Brain Tone System

Parallel Paths

When sensory information comes into the brain, it passes through two parallel systems. The first of these is a sensory screening system which allows the Prefrontal Cortex (PFC)—the brain’s Executive Center—to determine what is important to be processed and what should be screened out. Without this, our world is chaotic (as, for example, in the case of someone with Autism), with no distinction between information and noise.

At the same time, another system evaluates the same data with a very different focus. On either side of the brain, inside the temporal lobes, is a structure called the amygdala. These two fear and rage centers of the brain’s emotional system also act as its smoke alarm. We don’t really care if they give occasional false alarms as long as they never miss a real one. The amygdala receives sensory information much more quickly than the sensory screening system. Its job is simply to determine if there may be great risk or great opportunity in the information it’s receiving.

The Smoke Alarm

The amygdala can activate the Sympathetic Nervous System (SNS) and produce an immediate fight-or-flight response. It triggers the hypothalamus to stimulate a rush of adrenaline, which drives all the body’s defenses. This system switches on the SNS without any input from the PFC. It’s much more primitive and immediate in its response.

Once the SNS has been activated, the attention of the sensory screening system is drawn to the stimulus that triggered the response. The PFC quickly gathers more information to evaluate whether there is in fact a real threat or opportunity. If it decides the smoke alarm sounded in error, the PFC can turn off the response.

From an survival point of view, it is more useful to have the system turn on in error than to miss a target. It is safer to call a stick a snake than to mistake a snake for a stick.

However, if the amygdala becomes overly sensitized, it can literally fire almost constantly. This can happen when a person is highly stressed or traumatized, so he sees danger all around him. The result is that the body spends too much time in sympathetic mode, and too much of the PFC’s energy goes toward evaluating false threats and turning off the SMS.
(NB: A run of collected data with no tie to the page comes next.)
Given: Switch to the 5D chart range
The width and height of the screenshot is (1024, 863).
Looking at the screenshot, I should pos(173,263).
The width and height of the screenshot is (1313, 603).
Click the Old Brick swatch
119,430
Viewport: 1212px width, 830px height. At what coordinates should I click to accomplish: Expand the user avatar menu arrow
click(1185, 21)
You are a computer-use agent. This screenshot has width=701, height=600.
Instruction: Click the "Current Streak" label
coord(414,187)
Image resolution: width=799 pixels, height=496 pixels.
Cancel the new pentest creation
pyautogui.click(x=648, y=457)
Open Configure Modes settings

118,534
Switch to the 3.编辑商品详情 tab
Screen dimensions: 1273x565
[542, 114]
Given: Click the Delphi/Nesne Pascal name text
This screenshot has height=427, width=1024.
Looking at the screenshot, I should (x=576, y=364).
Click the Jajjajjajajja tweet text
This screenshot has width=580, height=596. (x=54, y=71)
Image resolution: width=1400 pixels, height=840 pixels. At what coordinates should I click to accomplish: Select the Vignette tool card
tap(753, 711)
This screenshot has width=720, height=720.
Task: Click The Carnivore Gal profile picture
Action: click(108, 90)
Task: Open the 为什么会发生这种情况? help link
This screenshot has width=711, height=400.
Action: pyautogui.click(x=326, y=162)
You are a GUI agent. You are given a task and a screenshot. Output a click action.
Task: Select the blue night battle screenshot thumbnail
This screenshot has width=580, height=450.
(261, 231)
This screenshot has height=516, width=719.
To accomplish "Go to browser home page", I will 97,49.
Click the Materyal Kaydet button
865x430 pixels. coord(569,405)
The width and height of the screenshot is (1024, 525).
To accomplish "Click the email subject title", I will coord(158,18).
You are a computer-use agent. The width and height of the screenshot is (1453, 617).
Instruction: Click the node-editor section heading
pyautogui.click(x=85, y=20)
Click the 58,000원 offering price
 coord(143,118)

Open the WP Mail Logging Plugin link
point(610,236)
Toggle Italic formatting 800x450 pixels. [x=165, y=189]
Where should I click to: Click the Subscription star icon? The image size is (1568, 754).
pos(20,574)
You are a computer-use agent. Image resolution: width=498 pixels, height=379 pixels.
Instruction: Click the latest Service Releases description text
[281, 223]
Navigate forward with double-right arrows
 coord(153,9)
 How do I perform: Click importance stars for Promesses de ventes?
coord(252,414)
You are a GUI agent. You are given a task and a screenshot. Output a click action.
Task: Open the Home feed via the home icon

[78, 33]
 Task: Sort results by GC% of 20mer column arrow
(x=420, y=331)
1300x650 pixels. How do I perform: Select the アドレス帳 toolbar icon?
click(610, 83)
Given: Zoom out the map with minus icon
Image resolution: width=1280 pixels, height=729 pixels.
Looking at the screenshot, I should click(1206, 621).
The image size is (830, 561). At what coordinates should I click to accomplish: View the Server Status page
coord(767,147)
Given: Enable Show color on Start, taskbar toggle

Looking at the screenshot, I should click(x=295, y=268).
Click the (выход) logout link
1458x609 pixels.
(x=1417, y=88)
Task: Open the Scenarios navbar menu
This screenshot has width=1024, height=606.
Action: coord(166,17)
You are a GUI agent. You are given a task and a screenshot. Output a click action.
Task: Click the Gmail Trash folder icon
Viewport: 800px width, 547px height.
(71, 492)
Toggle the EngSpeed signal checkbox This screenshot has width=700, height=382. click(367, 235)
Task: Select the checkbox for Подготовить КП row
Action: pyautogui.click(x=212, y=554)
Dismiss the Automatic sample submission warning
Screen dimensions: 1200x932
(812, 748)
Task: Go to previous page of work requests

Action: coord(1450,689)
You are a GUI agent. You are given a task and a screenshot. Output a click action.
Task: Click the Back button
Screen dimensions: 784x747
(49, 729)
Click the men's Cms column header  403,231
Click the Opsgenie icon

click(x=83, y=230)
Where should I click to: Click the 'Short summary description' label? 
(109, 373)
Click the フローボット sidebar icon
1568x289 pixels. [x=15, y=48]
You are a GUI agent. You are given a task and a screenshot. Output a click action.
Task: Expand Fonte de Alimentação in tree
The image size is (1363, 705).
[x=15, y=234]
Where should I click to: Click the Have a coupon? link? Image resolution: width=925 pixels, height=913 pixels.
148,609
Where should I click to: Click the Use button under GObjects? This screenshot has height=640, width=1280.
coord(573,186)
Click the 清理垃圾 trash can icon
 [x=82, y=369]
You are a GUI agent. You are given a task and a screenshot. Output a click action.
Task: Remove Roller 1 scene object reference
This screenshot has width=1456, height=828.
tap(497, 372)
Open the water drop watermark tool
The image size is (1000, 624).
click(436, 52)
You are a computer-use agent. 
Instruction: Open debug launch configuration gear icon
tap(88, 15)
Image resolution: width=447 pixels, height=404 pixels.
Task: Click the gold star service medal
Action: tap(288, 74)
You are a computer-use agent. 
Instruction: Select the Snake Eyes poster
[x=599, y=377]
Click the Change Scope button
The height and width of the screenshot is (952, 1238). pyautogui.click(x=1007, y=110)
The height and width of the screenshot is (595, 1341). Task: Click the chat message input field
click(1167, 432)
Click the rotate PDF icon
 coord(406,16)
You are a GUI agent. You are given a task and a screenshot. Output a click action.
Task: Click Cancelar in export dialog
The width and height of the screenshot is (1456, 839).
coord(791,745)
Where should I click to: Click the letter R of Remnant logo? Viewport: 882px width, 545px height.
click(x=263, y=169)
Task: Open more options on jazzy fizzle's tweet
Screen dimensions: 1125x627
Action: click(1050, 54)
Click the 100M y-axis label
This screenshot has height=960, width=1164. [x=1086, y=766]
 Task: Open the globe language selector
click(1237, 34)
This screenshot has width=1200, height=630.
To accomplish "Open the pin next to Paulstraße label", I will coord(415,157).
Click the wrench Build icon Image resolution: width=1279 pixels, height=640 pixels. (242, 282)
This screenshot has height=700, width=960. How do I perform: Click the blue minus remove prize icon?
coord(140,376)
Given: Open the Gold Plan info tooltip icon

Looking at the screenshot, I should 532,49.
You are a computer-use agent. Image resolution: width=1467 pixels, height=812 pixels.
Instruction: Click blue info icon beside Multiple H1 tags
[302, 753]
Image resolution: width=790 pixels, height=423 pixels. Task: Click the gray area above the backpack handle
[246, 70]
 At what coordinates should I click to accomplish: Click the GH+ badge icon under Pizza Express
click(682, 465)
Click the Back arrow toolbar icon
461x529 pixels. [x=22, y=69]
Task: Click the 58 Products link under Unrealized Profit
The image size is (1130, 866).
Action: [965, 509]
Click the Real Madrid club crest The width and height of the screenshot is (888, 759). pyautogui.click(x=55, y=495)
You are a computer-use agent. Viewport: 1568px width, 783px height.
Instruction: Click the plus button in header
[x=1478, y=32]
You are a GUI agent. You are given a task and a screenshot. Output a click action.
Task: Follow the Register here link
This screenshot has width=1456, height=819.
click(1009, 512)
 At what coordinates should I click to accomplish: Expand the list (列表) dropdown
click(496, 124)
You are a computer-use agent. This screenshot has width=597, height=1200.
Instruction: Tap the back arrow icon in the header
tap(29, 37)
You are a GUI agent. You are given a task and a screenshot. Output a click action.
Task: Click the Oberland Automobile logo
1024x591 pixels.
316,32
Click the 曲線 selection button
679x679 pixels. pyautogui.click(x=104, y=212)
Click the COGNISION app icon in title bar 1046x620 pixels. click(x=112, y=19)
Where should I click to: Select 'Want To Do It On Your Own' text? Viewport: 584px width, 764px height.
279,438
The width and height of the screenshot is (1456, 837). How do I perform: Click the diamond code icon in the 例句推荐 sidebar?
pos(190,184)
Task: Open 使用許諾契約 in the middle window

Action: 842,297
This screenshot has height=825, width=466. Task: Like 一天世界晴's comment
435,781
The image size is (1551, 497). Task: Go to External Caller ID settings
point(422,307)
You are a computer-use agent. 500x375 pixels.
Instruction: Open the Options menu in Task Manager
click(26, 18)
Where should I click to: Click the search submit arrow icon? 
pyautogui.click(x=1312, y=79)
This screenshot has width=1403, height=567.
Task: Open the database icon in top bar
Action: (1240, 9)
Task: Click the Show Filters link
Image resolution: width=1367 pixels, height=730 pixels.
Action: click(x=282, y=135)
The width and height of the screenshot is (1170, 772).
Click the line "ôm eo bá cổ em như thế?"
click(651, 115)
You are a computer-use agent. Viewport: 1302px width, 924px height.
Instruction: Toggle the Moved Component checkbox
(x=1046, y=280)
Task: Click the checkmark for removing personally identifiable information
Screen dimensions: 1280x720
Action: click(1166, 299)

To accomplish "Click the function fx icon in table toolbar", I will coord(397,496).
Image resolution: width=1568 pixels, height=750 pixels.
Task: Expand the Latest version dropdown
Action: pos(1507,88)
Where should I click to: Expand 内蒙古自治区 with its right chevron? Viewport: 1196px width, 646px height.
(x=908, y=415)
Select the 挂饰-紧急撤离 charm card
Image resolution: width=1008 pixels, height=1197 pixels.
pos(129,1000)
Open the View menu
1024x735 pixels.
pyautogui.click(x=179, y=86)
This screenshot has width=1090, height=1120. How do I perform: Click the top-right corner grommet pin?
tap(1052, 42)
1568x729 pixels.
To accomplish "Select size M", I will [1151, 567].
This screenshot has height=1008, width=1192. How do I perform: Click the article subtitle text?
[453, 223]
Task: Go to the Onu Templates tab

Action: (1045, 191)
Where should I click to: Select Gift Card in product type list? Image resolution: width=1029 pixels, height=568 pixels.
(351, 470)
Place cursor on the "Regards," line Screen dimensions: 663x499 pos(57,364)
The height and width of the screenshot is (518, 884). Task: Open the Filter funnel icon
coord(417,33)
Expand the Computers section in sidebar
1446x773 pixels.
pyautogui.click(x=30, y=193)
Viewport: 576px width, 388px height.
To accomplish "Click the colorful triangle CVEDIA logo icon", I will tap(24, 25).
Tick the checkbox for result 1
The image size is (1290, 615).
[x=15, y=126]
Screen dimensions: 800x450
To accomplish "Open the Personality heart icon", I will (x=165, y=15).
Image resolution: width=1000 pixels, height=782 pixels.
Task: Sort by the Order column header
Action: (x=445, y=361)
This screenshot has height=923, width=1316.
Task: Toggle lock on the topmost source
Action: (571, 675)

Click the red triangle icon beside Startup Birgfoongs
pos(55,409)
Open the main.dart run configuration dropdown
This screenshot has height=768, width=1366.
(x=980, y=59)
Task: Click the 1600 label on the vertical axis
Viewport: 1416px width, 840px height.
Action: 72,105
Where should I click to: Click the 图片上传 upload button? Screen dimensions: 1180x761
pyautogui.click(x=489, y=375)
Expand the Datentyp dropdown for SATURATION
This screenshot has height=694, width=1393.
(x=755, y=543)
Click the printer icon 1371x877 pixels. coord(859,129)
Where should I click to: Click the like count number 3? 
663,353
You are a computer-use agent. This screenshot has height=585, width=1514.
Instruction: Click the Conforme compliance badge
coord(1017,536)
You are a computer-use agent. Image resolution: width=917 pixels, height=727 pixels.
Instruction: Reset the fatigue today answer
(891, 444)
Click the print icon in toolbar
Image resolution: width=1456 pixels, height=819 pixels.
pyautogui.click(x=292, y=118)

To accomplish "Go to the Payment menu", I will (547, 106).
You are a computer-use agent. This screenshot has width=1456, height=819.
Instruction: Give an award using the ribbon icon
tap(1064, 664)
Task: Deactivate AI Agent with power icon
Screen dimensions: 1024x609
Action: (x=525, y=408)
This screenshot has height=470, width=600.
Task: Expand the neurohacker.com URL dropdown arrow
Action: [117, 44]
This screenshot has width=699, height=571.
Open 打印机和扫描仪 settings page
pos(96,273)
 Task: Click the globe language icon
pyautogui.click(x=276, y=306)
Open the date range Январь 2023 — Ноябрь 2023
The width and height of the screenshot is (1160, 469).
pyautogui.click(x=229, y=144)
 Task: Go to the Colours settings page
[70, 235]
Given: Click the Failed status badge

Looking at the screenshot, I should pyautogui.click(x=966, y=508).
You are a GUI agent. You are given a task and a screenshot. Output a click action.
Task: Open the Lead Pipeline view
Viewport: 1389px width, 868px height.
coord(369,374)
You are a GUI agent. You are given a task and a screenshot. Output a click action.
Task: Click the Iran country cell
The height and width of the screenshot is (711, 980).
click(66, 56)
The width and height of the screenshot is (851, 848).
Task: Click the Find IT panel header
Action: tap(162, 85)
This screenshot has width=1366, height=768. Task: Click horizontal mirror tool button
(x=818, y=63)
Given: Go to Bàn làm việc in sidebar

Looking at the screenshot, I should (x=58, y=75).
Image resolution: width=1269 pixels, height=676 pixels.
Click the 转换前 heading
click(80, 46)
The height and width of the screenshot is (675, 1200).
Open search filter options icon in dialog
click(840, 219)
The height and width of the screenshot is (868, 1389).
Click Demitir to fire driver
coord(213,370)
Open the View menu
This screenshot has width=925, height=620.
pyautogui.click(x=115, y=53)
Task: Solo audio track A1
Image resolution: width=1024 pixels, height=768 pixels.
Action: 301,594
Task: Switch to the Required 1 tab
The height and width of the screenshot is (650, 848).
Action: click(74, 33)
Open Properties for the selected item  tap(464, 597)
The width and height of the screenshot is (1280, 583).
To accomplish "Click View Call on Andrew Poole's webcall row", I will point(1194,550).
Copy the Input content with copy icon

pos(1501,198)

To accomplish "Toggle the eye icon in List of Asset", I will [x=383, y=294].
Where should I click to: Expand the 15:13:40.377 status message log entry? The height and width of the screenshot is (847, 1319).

Stress/Anxiety/Depression (SAD)

As a brain becomes habituated to the stress response, the level of Tone in the ANS increases. There are both physical and emotional effects. As we mentioned previously, a physical stress response can trigger emotional anxiety, and vice versa. High levels of stress, which we will discuss in the next section, result in breakdowns in the body’s maintenance functions. Over time, as the level of Tone increases, rebound effects such as panic attacks or migraines can begin to occur. This high-level of emotional activation begins to feed upon itself, producing free-floating anxiety. Anxiety no longer is a “state” which is experience based on external triggers. It becomes a “trait”, which is central to our experience of life. We need not even know what we’re anxious about. This type of anxiety can be experienced either emotionally or physically.

High levels of ANS Tone are very energy-intensive. The brain and body use tremendous amounts of resources for little positive effect. This drain occurs at the very time when physiological maintenance is limited by the inability to sustain the PSNS mode. The result is physical and emotional exhaustion. The individual feels tired, without resources, hopeless and helpless in her experience of life. We call this depression.

Training Tone

In the training section of this book we’ll talk about the three-pronged approach to high Tone problems. First we must learn to normalize our stress response. Second, we must help our brains to regain comfort at a more reasonable level of PSNS mode. There are a variety of techniques, including peripheral biofeedback, meditation, yoga, prayer and others to assist with this process. However, none of these produces a reset. They must be used constantly as long as nothing is done to change the activation patterns in the brain which underlie and support high levels of Tone.

High Tone states are so draining, they result in symptoms that many people find more acceptable than their levels of uncontrolled emotional drive. Problems of attention and memory—even physical symptoms with sleep, elimination or migraines are seen as things happening to us from the outside, and thus less intimate than feelings of fear or depression.  Even defenses our brains may adopt to deal with emotional drive, such as obsessions or compulsions are out of our control. But the reality of brain training is that all of these things are likely layers of symptoms related to our inability to deal with the stress and trauma that lie at the base of them all and are encoded in the stable habits of activation in our brains.  It is there that training must begin.